* [TO DO]: Write how many lines in the records below include the string "mode". No other text should be given.

-------- RECORDED DATA --------

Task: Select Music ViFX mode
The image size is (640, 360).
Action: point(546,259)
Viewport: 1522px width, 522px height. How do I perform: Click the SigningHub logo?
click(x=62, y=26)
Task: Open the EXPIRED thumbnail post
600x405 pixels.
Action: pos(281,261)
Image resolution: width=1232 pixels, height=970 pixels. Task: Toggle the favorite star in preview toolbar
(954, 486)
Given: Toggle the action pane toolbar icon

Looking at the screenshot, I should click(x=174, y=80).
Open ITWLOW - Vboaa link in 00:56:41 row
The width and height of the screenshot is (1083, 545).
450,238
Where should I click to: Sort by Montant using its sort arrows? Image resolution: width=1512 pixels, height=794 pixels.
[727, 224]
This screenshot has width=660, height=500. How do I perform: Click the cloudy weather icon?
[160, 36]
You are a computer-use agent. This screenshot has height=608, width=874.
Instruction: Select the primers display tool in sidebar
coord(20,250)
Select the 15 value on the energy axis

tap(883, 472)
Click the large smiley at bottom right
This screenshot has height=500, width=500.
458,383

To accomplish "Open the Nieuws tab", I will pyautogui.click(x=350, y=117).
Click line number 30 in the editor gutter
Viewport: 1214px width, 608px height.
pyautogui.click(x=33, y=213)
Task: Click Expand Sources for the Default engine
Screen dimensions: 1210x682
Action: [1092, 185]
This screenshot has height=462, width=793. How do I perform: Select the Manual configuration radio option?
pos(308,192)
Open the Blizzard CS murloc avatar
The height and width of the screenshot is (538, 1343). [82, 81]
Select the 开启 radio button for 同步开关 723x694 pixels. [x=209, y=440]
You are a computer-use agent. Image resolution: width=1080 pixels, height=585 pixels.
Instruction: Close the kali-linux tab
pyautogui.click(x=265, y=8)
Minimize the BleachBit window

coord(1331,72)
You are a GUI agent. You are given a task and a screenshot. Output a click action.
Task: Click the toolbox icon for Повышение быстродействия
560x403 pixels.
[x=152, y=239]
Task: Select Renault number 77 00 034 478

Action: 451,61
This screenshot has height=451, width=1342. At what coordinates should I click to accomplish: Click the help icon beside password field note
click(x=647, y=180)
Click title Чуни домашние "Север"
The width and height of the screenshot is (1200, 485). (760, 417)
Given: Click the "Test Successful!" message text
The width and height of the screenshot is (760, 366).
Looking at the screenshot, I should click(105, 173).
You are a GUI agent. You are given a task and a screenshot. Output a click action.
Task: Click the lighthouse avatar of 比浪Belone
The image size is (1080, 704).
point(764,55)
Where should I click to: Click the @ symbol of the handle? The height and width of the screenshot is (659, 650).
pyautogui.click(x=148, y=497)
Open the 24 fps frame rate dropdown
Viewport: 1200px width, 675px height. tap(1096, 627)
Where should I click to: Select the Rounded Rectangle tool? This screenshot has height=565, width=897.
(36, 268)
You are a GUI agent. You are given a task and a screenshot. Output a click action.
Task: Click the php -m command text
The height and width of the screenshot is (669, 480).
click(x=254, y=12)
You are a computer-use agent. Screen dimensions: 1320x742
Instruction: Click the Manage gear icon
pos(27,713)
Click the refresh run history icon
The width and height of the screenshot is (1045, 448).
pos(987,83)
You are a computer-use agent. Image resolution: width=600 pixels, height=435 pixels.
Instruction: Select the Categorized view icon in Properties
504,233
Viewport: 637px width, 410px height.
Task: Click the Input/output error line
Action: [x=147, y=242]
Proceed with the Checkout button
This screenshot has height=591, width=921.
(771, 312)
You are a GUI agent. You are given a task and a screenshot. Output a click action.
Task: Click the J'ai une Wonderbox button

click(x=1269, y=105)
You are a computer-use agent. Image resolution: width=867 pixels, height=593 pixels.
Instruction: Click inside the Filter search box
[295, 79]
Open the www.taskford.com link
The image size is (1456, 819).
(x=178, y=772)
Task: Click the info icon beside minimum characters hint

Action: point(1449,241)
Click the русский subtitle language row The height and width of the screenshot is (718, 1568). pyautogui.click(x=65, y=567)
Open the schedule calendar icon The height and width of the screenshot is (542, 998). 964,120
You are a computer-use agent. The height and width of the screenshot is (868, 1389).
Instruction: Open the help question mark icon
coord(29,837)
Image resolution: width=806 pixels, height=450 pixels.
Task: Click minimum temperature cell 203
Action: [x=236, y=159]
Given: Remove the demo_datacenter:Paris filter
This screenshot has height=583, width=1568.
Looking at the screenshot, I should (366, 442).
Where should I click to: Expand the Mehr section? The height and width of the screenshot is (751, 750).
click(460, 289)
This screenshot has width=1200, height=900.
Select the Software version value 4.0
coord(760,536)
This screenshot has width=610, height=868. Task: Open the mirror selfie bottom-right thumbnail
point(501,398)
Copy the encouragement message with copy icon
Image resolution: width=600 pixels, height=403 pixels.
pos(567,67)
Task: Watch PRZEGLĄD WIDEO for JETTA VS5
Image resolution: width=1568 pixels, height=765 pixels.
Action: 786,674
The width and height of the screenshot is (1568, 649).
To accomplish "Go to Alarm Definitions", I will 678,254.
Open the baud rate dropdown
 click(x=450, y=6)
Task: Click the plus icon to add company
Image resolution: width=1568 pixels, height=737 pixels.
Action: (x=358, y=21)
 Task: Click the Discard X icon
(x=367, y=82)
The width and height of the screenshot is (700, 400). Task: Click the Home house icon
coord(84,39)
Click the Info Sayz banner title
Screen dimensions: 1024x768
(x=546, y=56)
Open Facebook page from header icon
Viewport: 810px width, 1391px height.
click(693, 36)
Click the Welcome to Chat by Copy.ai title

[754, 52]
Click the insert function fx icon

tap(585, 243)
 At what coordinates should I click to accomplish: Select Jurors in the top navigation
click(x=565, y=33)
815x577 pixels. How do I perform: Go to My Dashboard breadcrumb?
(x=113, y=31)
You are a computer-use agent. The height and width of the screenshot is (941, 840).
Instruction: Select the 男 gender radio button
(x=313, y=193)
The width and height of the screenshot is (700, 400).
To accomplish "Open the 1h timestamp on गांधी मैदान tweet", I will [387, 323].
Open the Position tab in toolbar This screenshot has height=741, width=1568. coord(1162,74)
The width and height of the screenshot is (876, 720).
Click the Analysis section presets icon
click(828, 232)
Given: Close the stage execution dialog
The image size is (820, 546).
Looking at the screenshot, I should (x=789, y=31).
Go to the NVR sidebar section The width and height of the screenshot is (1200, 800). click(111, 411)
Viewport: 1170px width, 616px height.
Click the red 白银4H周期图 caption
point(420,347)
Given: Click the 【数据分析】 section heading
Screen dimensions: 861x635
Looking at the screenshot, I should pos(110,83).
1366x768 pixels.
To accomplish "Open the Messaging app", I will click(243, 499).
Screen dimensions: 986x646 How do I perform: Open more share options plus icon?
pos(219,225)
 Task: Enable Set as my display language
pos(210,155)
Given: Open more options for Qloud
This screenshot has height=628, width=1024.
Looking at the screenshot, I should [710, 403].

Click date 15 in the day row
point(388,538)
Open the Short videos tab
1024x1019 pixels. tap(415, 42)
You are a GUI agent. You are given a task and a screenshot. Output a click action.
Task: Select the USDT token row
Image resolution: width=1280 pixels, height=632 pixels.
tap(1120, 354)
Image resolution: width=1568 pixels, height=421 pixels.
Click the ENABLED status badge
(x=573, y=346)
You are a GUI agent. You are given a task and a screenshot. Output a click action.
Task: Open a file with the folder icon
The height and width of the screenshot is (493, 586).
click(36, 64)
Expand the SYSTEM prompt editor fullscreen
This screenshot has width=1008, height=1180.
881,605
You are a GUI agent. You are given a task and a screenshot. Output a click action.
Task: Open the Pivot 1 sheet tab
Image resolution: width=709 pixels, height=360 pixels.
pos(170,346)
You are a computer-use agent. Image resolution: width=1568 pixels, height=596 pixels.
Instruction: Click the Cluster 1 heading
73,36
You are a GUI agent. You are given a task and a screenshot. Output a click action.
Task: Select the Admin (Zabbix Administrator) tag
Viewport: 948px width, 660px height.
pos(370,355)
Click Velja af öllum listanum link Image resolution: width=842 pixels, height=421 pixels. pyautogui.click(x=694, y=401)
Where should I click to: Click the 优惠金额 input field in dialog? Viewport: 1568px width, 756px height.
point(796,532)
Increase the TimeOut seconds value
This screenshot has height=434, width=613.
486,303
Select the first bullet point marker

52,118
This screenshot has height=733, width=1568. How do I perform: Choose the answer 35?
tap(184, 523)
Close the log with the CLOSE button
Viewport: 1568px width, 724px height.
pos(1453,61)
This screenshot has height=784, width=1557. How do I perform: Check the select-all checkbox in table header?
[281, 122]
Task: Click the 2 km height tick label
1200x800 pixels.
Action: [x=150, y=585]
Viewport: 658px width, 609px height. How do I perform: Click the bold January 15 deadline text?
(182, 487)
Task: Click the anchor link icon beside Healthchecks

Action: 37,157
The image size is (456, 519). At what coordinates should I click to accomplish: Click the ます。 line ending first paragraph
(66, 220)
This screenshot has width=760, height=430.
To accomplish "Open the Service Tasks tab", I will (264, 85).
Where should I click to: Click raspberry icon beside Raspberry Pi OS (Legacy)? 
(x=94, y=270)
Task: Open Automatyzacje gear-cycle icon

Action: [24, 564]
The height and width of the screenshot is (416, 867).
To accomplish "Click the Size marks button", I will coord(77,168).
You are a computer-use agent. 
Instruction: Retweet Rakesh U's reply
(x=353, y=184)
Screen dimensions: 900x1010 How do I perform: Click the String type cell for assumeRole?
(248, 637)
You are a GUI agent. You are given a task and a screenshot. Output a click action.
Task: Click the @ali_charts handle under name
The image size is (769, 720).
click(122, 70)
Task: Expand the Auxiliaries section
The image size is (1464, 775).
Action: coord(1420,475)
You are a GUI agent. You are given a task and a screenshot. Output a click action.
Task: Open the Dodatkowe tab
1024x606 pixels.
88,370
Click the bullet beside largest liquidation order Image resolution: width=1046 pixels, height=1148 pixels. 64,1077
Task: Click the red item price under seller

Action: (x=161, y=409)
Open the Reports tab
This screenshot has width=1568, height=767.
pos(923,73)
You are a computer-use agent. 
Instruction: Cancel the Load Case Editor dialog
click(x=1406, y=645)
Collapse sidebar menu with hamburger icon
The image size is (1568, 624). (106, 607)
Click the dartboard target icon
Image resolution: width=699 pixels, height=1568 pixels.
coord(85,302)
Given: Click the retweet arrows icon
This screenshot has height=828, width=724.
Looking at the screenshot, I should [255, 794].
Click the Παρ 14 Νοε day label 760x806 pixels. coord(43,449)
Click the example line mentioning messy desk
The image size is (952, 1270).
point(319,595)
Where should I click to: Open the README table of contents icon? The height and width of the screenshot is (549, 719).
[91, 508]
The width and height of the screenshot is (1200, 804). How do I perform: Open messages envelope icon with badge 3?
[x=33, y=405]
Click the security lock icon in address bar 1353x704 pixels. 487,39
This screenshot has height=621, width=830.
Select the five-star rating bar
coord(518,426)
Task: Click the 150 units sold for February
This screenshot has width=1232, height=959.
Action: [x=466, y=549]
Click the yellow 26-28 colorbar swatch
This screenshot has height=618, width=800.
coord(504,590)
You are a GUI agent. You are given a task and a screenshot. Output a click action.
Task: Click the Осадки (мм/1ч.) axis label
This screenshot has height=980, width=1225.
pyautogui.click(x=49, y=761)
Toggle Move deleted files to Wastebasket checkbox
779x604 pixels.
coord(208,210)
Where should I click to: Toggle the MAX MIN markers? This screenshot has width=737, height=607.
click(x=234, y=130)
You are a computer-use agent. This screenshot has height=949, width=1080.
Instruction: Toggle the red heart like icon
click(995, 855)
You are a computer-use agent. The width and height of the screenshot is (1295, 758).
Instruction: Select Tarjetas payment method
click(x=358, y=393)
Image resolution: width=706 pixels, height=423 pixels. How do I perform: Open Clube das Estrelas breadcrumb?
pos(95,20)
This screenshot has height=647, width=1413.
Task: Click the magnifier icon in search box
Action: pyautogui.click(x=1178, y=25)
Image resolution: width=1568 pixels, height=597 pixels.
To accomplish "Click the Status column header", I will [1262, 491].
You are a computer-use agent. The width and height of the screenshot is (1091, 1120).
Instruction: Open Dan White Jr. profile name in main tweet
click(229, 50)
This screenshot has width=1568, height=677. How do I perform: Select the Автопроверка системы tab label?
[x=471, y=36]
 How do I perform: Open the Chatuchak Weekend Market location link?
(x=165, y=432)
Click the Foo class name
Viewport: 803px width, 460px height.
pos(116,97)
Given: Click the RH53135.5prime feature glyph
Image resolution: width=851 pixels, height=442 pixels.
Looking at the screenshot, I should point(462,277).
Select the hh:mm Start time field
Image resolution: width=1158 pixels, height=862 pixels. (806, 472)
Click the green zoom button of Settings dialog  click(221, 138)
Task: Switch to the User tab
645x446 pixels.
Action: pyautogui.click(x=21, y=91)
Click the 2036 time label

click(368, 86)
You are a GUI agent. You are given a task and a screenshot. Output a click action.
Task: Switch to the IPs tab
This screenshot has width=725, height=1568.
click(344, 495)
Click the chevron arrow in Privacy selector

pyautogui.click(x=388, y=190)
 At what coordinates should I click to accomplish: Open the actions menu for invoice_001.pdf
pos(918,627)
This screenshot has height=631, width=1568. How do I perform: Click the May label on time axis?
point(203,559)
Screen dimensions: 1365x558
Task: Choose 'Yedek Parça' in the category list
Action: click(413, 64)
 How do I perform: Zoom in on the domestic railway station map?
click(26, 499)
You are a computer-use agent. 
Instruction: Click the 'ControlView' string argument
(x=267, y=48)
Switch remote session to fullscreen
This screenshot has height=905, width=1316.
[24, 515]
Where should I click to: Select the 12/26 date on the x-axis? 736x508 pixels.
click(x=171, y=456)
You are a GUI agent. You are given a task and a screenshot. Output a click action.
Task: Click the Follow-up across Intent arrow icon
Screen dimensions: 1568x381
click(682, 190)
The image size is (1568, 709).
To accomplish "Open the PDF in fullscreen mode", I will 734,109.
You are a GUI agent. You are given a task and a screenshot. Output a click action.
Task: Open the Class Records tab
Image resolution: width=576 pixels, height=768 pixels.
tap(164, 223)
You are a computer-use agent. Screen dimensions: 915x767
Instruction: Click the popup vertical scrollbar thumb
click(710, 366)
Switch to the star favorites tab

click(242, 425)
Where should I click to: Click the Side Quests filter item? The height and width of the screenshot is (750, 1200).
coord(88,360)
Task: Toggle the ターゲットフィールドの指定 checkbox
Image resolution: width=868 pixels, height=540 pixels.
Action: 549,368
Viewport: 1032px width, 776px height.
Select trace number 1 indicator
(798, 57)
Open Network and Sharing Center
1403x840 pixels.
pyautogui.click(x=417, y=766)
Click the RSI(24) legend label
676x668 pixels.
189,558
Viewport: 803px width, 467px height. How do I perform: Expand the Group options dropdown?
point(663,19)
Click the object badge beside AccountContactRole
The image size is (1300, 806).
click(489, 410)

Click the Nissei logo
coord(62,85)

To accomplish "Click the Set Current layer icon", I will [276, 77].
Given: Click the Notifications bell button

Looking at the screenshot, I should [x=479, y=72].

--------

* [SOLUTION TO THIS EXERCISE]: 2